If she describes you as "Sweet" or "Like a Brother", she ain't interested and you ain't gettin any EVER'!!!!! Move on, little Bro. Don't waste your precious time.
#18 is the goddamn truth.
[...] Twenty-four photos capturing the pains of the friend zone. You may suffer now. [The Chive] [...]
If I ever get friend zoned, I will definitely punch myself in the dick.
Guys friendzone themselves. If you want to get the girl, you should emotionally manipulate them into feeling that they need to sleep with you in order to gain some sort of self validation. Nailing girls is so easy once you learn how to be a terrible human being."

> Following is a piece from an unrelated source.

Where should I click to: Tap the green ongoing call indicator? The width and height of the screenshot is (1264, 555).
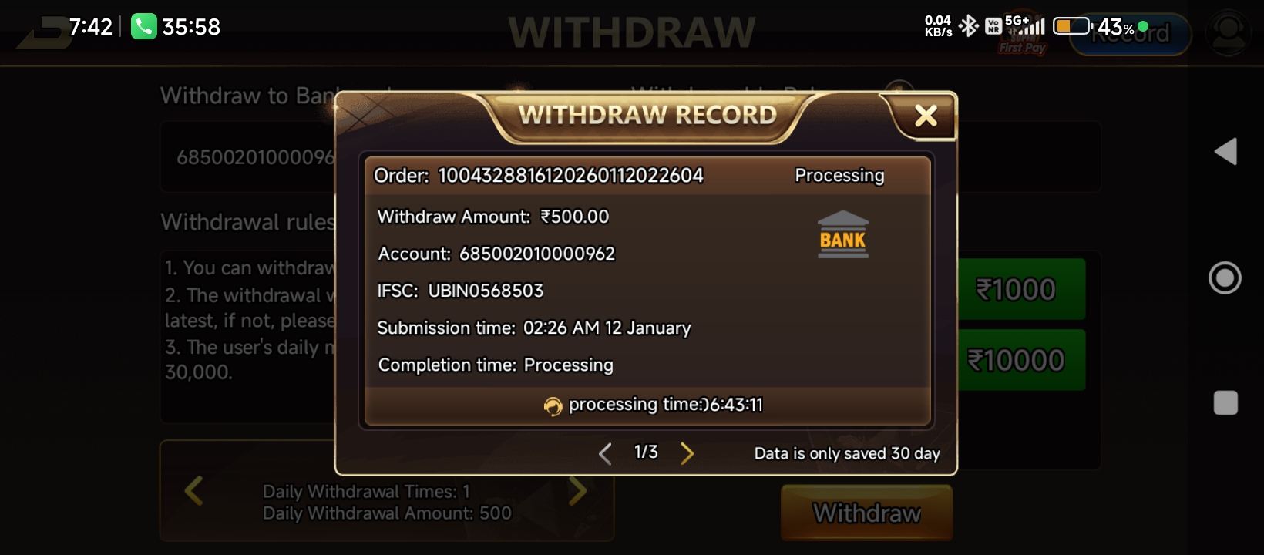point(144,27)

You know, a girl has to be a retard to not see what's in front of her face when this shit happens. 1. Flowers every valentines? Girl: "Im retarded, I have no idea why he would do that…" 2. Guy holding her purse while she walks? Who packed the fucking thing and took it with them? Hmmmm. Stands to reason actually. Girl: "I'm going to pack a bunch of things in this bag and maybe, if I feel like it, I'll take out something I want. A lot like a dick in a box wouldn't you say?
Just because this guy is doing nice things for her doesn't mean she needs to date/fuck him. She has the right to not like a guy, and if he's pretending to be her friend but is only looking for more, well that's not a genuine friend.

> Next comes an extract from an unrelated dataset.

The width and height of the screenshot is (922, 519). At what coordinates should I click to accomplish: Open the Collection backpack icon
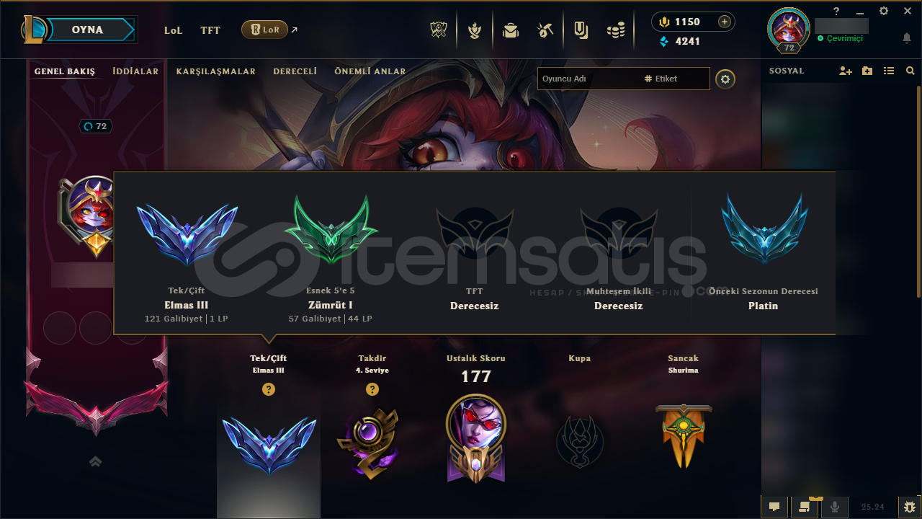point(511,30)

This is pretty depressing. I'd say that's 30% that it always sucks no matter what when you like someone and they don't like you back, and 60% the fact that rather than accepting that it sucks, some people, especially young ones who don't know better, don't understand and instead end up following some girl around like a puppy hoping one day they'll all of a sudden realize they're attracted to you and make passionate love to you in the bathroom of whatever amusement park you're at while spending your money in attempts to win them plush toys. I blame televisions and movies. They plant twisted ideas in people's heads, make kids think that the 'nice guy' always wins everything eventually just so long as he's super duper nice all the time.
Oh, and the other 10% is the fact that there are actually a number of girls out there who are in denial or legitimately don't recognize that any time a male really wants to be their friend, almost guaranteed they're attracted to them on some level. Obviously it isn't always the male who's pretending to want to be friends when in reality he simply finds the other person in question attractive, but it is much more often.
[...] From: theCHIVE » Owned [...]
The girl in the first pix is just down cause his "hands" aren't as big as the others
#13 should be in heels if she's gonna wear that dress. The rest of these idiots need to grow a pair and tell these chicks HEY EITHER PUT OUT WITH ME or I'm leavin'. Only a fucking idiot ends up friendzoned. You want a piece of advice ladies, MEN DON'T DO ANYTHING NICE UNLESS THEY WANT IN YOUR PANTS! We aren't interested in being your friend, we're interested in putting our cocks in you.
My advise to all current frieindzoners who dont want to take #24 advice show interest and flirt with other girls in her pressence. If that doesn't work then go with 24 or deal with it.
Dude tell her how you feel, if she doesn't like you like that, move on.